Nonostante i caratteri rappresentino l’aspetto più affascinante di questa cultura, è solo visitando e vivendo i villaggi che orbitano intorno a Jiangyong che ci si può rendere conto di una grande verità: il nüshu non è una lingua, ma un fenomeno culturale. La sua esistenza infatti, è strettamente collegata a quella delle tradizioni locali, delle festività popolari e, soprattutto, delle persone.

Nel mio libro compaiono molti personaggi che hanno vissuto e tramandato il nüshu: Chen Xinfeng e Hu Yanyu sono sicuramente tra i nomi che il lettore non potrà dimenticare. La grande accoglienza che ogni volta mi riservano nella loro abitazione del villaggio di Puwei, mi ha permesso di entrare nel vivo della loro cultura a 360 gradi, di percepire come viene vissuta al giorno d’oggi, di ascoltare tanti racconti, di registrare i colori, i suoni e i gesti di quella che non è

solo una lingua, ma molto, molto di più. Le due -madre e figlia- conservano i tratti tipici delle donne che oltre tre secoli fa ebbero la forza di creare un mondo parallelo a quello che le stava annientando. Difficile esprimere a parole la bontà che le caratterizza, ma è la loro complicità quella che maggiormente colpisce chiunque le osservi mentre intonano i brani nüshu.

[Dati per localizzare parole ed elementi]
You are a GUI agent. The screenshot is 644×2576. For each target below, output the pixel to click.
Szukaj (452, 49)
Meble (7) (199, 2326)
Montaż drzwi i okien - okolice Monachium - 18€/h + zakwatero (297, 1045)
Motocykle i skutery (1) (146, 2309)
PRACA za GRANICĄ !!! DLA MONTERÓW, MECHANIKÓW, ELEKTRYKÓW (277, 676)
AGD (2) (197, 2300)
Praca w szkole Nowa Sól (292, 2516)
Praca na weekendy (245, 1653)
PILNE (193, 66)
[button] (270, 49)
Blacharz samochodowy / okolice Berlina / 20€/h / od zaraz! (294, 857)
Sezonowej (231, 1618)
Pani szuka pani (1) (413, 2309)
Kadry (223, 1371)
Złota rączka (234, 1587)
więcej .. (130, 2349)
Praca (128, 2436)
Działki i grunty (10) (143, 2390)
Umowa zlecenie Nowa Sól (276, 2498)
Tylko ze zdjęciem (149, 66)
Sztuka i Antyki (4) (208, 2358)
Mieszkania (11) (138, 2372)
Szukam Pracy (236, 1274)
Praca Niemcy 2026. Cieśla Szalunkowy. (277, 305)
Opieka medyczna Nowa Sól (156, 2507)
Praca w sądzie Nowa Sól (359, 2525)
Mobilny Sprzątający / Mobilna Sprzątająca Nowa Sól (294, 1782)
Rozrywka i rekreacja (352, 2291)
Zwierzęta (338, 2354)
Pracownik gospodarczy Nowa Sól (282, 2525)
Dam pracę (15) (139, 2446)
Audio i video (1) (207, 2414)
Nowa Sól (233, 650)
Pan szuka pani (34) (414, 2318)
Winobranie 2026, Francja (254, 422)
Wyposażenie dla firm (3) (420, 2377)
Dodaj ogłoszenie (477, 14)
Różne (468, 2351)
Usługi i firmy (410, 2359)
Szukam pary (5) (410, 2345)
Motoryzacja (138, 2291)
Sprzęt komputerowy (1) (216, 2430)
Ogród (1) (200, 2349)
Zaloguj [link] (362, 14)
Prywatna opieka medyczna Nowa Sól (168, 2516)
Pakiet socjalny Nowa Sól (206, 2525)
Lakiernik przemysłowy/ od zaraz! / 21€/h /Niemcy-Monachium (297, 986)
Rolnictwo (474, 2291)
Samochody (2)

**ELENCO DEI COMPITI:**
[a] Modifica il testo sul nüshu da "Nonostante i caratteri" fino a "soprattutto, delle persone.", sostituendo "villaggi" con "paesi".
[b] Trascrivi per favore l'elenco dalla riga che contiene "Mobilny Sprzątający /" fino alla sua fine, estremi compresi.
Il testo e l'elenco non hanno alcun legame tra loro.

**RISPOSTE PER COMPITO:**
[a]
Nonostante i caratteri rappresentino l’aspetto più affascinante di questa cultura, è solo visitando e vivendo i paesi che orbitano intorno a Jiangyong che ci si può rendere conto di una grande verità: il nüshu non è una lingua, ma un fenomeno culturale. La sua esistenza infatti, è strettamente collegata a quella delle tradizioni locali, delle festività popolari e, soprattutto, delle persone.

[b]
Mobilny Sprzątający / Mobilna Sprzątająca Nowa Sól (294, 1782)
Rozrywka i rekreacja (352, 2291)
Zwierzęta (338, 2354)
Pracownik gospodarczy Nowa Sól (282, 2525)
Dam pracę (15) (139, 2446)
Audio i video (1) (207, 2414)
Nowa Sól (233, 650)
Pan szuka pani (34) (414, 2318)
Winobranie 2026, Francja (254, 422)
Wyposażenie dla firm (3) (420, 2377)
Dodaj ogłoszenie (477, 14)
Różne (468, 2351)
Usługi i firmy (410, 2359)
Szukam pary (5) (410, 2345)
Motoryzacja (138, 2291)
Sprzęt komputerowy (1) (216, 2430)
Ogród (1) (200, 2349)
Zaloguj [link] (362, 14)
Prywatna opieka medyczna Nowa Sól (168, 2516)
Pakiet socjalny Nowa Sól (206, 2525)
Lakiernik przemysłowy/ od zaraz! / 21€/h /Niemcy-Monachium (297, 986)
Rolnictwo (474, 2291)
Samochody (2)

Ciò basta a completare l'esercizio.